1st Oct 2018, 9:07 PM
Oliver Ondrus
Oliver Ondrus - avatar
2 Respostas
+ 5
In English...I hope there is enough interactivity here to help you see. ~ There are two definitions for epsilon, both related to how computers estimate floating point numbers. *** PART 1 *** First, please know that computers represent floating point numbers _inexactly_ https://code.sololearn.com/WYCTOysAGnLv/?ref=app ~ Try 0.1 in the "Expression": The blue text shows: 0.100000000000000005551 It is the closest approximation the computer has to 0.10000... It is not exact, but that is probably okay. ~ Try 0.2. It is also _inexact_ ~ Compare the endings of 0.1 and 0.2: 0.100...05551 0.200...11102 ~ If we add those numbers, we expect 0.300....16653: 0.300...44409 (?!) ~ Now type 0.3: 0.29999999... (?!) This is why 0.1+0.2 is often NOT 0.3! Floating point decimals are estimated.
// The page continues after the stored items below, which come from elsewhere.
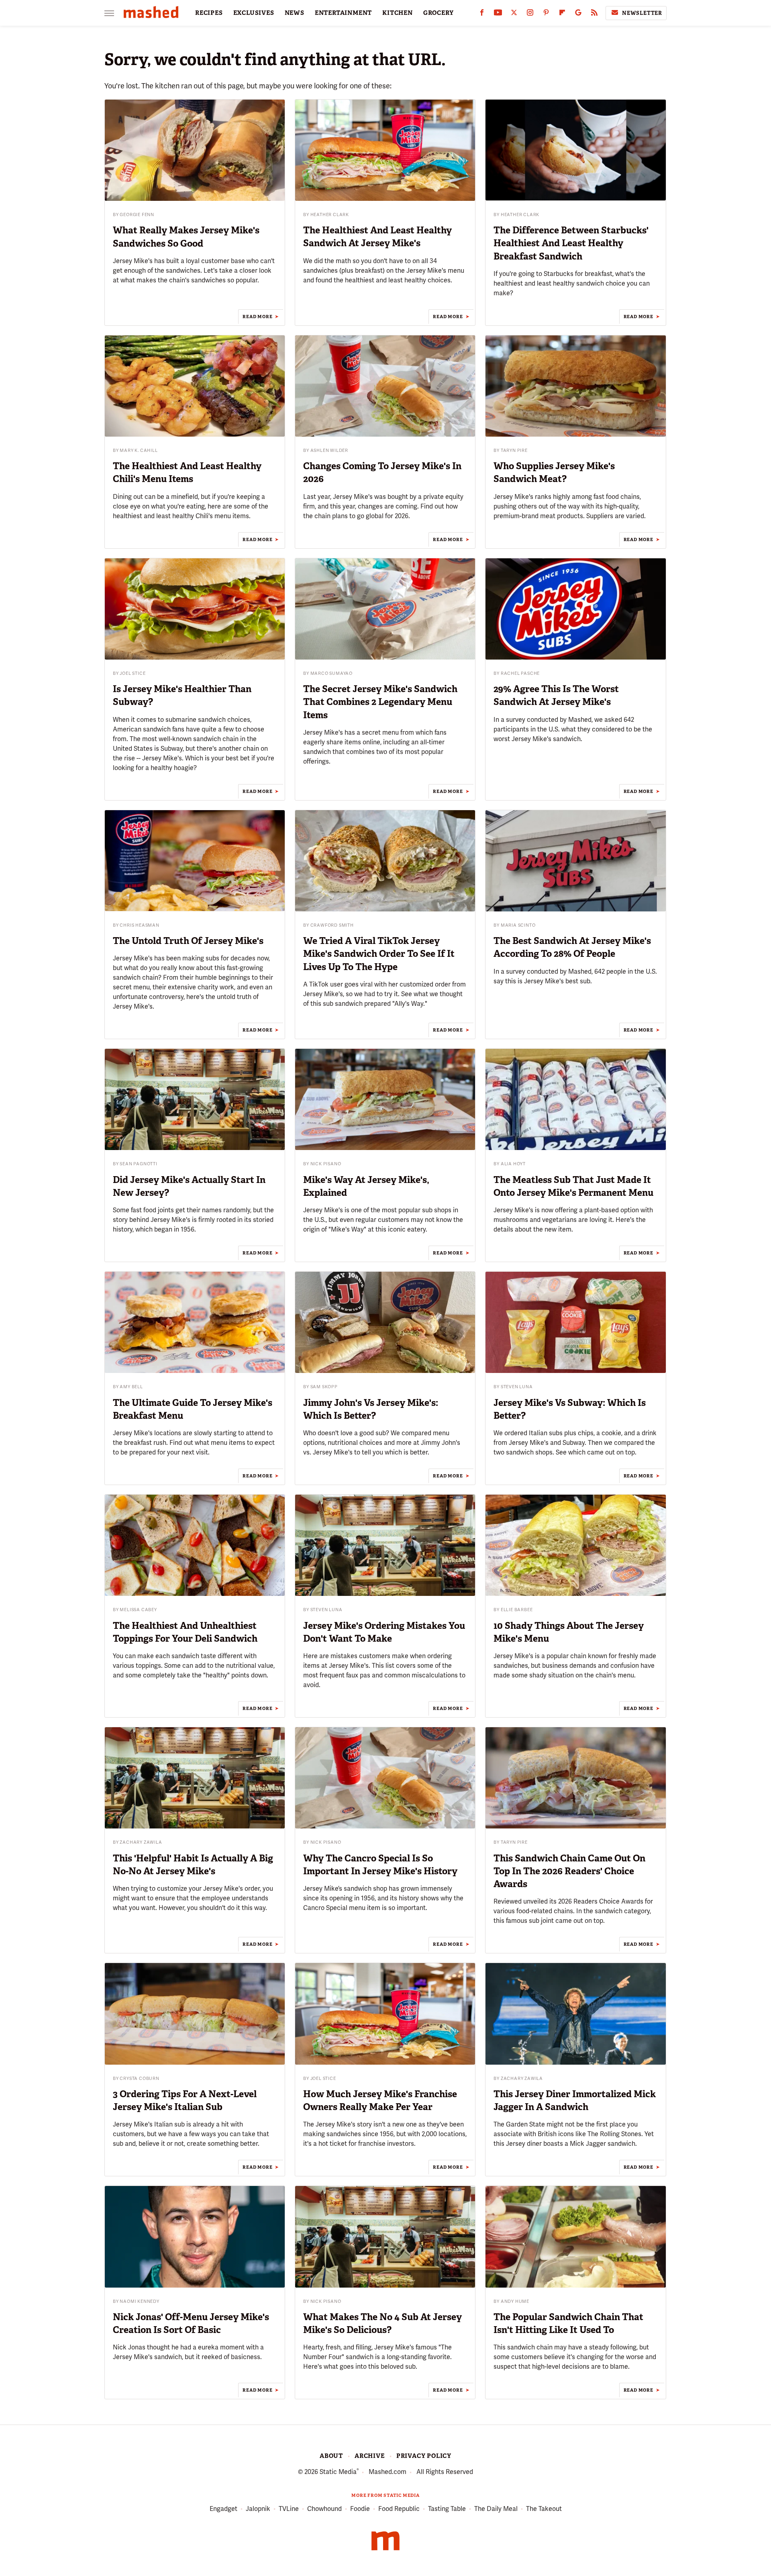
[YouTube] (498, 14)
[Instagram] (530, 14)
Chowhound (324, 2509)
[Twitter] (514, 14)
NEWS (294, 13)
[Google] (578, 14)
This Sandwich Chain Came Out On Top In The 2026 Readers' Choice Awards (569, 1871)
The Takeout (544, 2509)
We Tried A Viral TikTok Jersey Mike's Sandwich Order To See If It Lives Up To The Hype (379, 953)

See part 2.
1st Oct 2018, 11:55 PM
Kirk Schafer
Kirk Schafer - avatar
+ 4
*** PART 2 *** Set "expression" to 1. Press the [Next] button. Three things change: * Expression: 1.0000000000000002 * Blue text: 1.00000000000000022204 * Epsilon: 2.22044604925031308085e-16 Notice, the end of the blue text looks exactly like the start of epsilon. Definition 1 (ISO C standard): Epsilon is the relative error when trying to represent a floating point number. or: "the difference between 1 and the next nearest number representable as a machine number." Proof: No number between 1.000 and the next number can be represented: 1.0000000000000001 -> rounds DOWN : 1.000...000 1.0000000000000002 -> rounds UP : 1.000...22204 The gap is ~epsilon (#1). Definition 2 (SCILAB): Epsilon is the number that you add to 1, which results in NOT 1. It is the point at which the computer rounds UP or DOWN (halfway). 1 + 1.11022302462515666368314810e-16 == 1.000...00000 1 + 1.11022302462515666368314811e-16 == 1.000...22204 The halfway point is ~epsilon (#2).